Ginsburg, the liberal face of the court, is recovering from a December 21 procedure to remove malignant nodules from her left lung. The cancerous growths were discovered while receiving treatment for a November 7 fall in her office. Ginsburg missed the court’s oral arguments for three consecutive days this week, participating in cases using transcripts — a first in the justice’s 25-year tenure on the bench. Arberg said Ginsburg will miss oral arguments for a second week.
Ginsburg has experienced several health issues in recent years. The justice underwent cancer surgeries in 1999 and 2009 and broke her ribs in at least two separate occasions. In 2014, Ginsburg had a stent inserted into her heart.
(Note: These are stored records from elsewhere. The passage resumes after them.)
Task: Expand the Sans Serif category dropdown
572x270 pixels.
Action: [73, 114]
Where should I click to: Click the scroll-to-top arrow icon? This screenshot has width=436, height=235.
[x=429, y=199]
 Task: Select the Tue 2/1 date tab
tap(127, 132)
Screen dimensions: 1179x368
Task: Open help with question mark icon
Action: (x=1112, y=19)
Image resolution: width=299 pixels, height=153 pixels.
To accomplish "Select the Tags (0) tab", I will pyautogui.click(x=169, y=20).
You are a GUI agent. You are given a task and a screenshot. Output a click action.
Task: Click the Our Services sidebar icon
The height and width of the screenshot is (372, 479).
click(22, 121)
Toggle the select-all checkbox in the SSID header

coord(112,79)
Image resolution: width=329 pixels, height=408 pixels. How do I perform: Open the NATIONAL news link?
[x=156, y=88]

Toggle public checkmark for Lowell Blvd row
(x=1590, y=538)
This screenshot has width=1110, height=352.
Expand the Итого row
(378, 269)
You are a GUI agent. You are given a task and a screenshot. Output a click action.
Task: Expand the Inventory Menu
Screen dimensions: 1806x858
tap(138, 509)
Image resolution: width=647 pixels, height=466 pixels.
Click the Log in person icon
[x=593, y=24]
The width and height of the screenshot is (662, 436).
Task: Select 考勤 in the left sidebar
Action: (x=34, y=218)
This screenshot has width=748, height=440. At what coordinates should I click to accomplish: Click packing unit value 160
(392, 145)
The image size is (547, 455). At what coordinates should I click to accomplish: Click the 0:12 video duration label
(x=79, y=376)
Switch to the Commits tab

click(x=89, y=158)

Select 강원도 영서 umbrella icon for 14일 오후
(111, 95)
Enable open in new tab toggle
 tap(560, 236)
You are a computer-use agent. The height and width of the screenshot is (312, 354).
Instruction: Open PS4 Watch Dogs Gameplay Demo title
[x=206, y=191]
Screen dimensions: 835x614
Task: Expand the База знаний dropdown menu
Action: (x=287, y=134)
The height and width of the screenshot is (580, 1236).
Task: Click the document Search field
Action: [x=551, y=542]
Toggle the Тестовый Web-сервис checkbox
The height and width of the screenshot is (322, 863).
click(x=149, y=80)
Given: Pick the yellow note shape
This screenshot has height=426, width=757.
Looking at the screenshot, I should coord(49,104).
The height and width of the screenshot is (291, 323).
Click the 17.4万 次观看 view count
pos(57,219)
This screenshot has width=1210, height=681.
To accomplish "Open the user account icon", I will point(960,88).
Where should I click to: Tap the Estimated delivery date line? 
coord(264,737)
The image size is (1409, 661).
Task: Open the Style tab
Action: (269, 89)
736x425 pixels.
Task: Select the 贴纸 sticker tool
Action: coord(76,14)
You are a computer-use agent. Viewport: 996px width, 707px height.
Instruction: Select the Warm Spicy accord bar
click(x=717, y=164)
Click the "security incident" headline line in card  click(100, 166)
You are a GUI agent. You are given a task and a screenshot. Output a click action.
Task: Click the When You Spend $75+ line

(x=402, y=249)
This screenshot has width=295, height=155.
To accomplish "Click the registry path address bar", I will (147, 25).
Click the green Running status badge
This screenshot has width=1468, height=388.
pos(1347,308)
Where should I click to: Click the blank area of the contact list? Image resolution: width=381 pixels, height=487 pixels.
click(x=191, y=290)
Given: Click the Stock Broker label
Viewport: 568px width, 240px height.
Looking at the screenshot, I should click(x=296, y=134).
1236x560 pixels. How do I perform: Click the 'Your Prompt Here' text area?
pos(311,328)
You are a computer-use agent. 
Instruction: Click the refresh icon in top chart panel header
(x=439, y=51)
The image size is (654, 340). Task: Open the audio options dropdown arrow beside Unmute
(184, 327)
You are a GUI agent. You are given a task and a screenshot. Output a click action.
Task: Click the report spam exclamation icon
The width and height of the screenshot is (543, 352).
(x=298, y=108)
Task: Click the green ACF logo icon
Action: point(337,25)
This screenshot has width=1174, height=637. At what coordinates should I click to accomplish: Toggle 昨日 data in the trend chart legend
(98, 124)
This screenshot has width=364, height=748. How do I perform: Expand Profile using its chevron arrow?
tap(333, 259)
This week’s absence sent shockwaves throughout the beltway, spurring chatter that the court’s oldest justice could soon step down. A Politico report, citing an unnamed source, states that White House officials are “taking the temperature on possible short-list candidates” to replace Ginsburg and discussing with “key stakeholders” about the nomination process. “They’re doing it very quietly, of course, because the idea is not to be opportunistic, but just to be prepared so we aren’t caught flat-footed,” the source toldPolitico.
This is far from the first instance in which Ginsburg has been the subject of such talk.
Appointed by President Bill Clinton in 1993, Ginsburg rebuked calls to leave the bench during President Barack Obama’s second term, when a confirmation process appeared less volatile due to a Democrat-controlled Senate.Last year, the justice signaled she intends to stay on the court by hiring law clerks for at least two additional terms. In a December interview published by CNN, Ginsburg affirmed her commitment to remain a justice “as long as I can do it full steam.”